When a bird hits a window, sometimes it dies instantly, but often it survives the initial impact. Sometimes a hairline fracture of the skull, a concussion, or other injury may kill the bird within a day or two. In his charming book Golden-crowned Kinglets, ornithologist Robert Galati tells of a little kinglet he and his wife raised, who bonked into a shelf in a grocery store and was momentarily stunned, but seemed to recover completely. Later, it keeled over dead, and when Galati prepared it as a specimen, he discovered a massive blood clot on the front portion of its head. So prevention really is the best cure for window kills.
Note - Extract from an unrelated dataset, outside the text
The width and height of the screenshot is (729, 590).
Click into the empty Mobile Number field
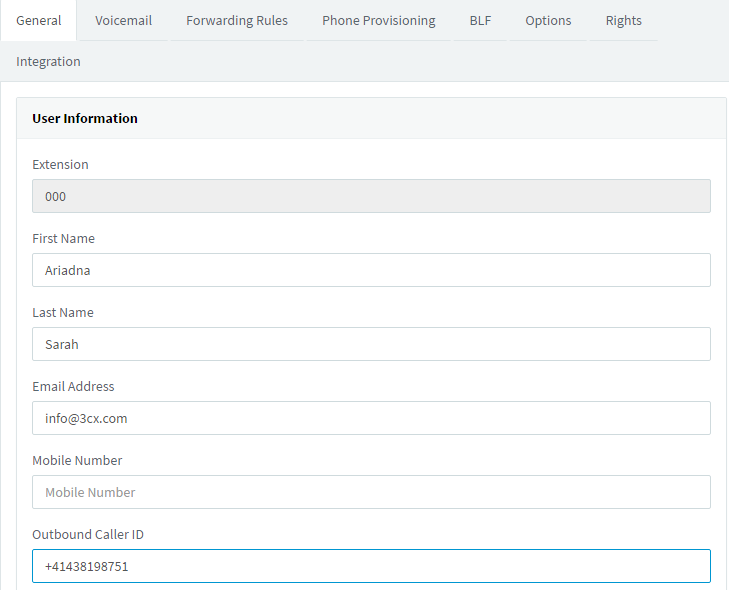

But if a bird does strike your window, don’t give up hope and just leave it flat on its back. When I fell, I was dazed but not disoriented. Birds are designed for upright living, and when they’re on their backs, they often go into what seems like a hypnotic trance, becoming completely helpless. That’s why banders ofte hold healthy songbirds on their backs to keep them immobilized for a bit. If you find a songbird on its back, pick it up and hold it upright to see if it flies off. If it has an obviously broken wing or a crooked beak, put it in a fairly small cardboard box and bring it to a rehab clinic. If it simply seems stunned, put the box in a safe place protected from severe weather for 10 or 15 minutes. Then bring the box outside, open it, and hope the bird flies off. If the bird hasn’t flown off in an hour or so, bring it to a wildlife clinic.

There are many bird-killing things in this modern world that we as individuals can’t do a thing about. When we make our windows safer and rescue birds we find beneath them, we aren’t doing much to help bird populations, but the birds we’re helping are our own backyard birds—the ones we enjoy when we look out those very windows. It’s the least we can do.